Aim of the exercise
Copy every line from the one containing "This screenshot has height=486, width=852." down to the one containing "This screenshot has height=416, width=797.", both included.

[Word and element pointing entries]
◇ ◇ ◇

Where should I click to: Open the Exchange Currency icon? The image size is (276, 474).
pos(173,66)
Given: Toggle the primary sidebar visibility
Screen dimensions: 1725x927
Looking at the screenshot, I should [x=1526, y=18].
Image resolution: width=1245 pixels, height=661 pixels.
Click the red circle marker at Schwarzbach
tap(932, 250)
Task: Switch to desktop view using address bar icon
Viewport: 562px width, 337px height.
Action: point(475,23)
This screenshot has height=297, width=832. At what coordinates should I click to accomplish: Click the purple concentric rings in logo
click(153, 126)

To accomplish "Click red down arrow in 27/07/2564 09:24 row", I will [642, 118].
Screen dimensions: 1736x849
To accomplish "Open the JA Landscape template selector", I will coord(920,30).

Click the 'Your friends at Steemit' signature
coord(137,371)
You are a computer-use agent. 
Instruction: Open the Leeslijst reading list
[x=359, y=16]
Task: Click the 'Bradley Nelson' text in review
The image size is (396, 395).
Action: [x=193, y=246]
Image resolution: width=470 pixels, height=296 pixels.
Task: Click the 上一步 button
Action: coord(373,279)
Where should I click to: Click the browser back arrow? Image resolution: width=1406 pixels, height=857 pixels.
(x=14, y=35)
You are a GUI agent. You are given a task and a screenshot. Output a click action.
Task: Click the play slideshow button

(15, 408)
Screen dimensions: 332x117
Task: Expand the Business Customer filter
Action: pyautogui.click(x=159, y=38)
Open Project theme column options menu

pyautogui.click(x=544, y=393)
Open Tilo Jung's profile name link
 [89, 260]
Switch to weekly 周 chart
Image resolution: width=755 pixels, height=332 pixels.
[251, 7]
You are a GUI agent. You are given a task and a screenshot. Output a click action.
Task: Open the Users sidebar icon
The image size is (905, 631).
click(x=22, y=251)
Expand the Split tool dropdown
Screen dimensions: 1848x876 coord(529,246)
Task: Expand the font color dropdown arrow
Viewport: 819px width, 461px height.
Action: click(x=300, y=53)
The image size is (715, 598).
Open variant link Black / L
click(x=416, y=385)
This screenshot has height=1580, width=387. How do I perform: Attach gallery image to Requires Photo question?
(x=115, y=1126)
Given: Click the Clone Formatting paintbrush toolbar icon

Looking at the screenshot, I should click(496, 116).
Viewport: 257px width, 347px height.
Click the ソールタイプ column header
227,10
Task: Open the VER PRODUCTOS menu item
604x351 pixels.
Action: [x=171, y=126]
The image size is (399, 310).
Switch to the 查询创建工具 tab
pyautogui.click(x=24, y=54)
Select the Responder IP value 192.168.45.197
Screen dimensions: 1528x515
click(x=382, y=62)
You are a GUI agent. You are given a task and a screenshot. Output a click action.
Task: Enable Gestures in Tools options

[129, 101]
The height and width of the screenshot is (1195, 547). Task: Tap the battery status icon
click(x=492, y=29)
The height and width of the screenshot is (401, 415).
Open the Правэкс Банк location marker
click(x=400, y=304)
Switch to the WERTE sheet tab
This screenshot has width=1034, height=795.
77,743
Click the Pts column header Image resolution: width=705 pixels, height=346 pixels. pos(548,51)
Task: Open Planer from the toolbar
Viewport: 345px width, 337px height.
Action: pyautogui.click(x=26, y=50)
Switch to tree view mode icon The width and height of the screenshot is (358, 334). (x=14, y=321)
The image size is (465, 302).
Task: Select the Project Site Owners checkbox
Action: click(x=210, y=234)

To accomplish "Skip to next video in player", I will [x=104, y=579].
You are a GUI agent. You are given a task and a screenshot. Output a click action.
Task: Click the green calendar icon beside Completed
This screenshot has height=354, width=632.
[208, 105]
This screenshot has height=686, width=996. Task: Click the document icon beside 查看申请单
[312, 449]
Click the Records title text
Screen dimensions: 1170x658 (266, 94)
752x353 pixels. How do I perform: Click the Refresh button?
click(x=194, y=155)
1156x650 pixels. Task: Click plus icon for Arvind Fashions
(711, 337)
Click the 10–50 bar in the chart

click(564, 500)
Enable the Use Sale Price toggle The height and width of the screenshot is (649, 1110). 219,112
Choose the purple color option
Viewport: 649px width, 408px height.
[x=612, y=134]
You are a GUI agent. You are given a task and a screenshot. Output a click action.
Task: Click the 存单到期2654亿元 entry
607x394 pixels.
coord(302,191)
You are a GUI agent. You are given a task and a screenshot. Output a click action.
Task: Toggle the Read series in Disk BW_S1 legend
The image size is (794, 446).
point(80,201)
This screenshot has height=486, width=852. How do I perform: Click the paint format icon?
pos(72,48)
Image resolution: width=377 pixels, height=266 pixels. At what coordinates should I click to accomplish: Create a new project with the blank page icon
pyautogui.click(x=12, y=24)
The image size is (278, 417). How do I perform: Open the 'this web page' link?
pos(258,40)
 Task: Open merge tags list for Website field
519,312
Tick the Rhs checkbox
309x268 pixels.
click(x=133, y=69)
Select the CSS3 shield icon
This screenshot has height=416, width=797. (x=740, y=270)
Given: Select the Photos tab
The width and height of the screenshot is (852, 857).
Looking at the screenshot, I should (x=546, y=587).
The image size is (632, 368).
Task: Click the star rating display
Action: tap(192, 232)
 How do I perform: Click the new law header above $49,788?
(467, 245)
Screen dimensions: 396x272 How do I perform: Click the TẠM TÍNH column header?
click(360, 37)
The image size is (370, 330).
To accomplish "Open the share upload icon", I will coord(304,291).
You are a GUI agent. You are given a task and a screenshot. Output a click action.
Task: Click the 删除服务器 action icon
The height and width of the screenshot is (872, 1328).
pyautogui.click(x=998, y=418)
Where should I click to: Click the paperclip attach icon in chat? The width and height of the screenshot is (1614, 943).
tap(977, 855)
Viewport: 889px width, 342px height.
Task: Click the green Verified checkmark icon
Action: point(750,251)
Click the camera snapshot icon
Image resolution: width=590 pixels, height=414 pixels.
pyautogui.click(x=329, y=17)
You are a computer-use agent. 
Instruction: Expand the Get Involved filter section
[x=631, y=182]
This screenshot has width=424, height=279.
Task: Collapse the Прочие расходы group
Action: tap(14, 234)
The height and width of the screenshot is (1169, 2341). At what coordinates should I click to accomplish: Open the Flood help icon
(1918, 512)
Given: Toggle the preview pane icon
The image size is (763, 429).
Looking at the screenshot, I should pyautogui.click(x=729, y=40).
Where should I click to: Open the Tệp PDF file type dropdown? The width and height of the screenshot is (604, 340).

◇ ◇ ◇

Response to this task
This screenshot has height=486, width=852. How do I perform: Click the paint format icon?
pos(72,48)
Image resolution: width=377 pixels, height=266 pixels. At what coordinates should I click to accomplish: Create a new project with the blank page icon
pyautogui.click(x=12, y=24)
The image size is (278, 417). How do I perform: Open the 'this web page' link?
pos(258,40)
 Task: Open merge tags list for Website field
519,312
Tick the Rhs checkbox
309x268 pixels.
click(x=133, y=69)
Select the CSS3 shield icon
This screenshot has height=416, width=797. (x=740, y=270)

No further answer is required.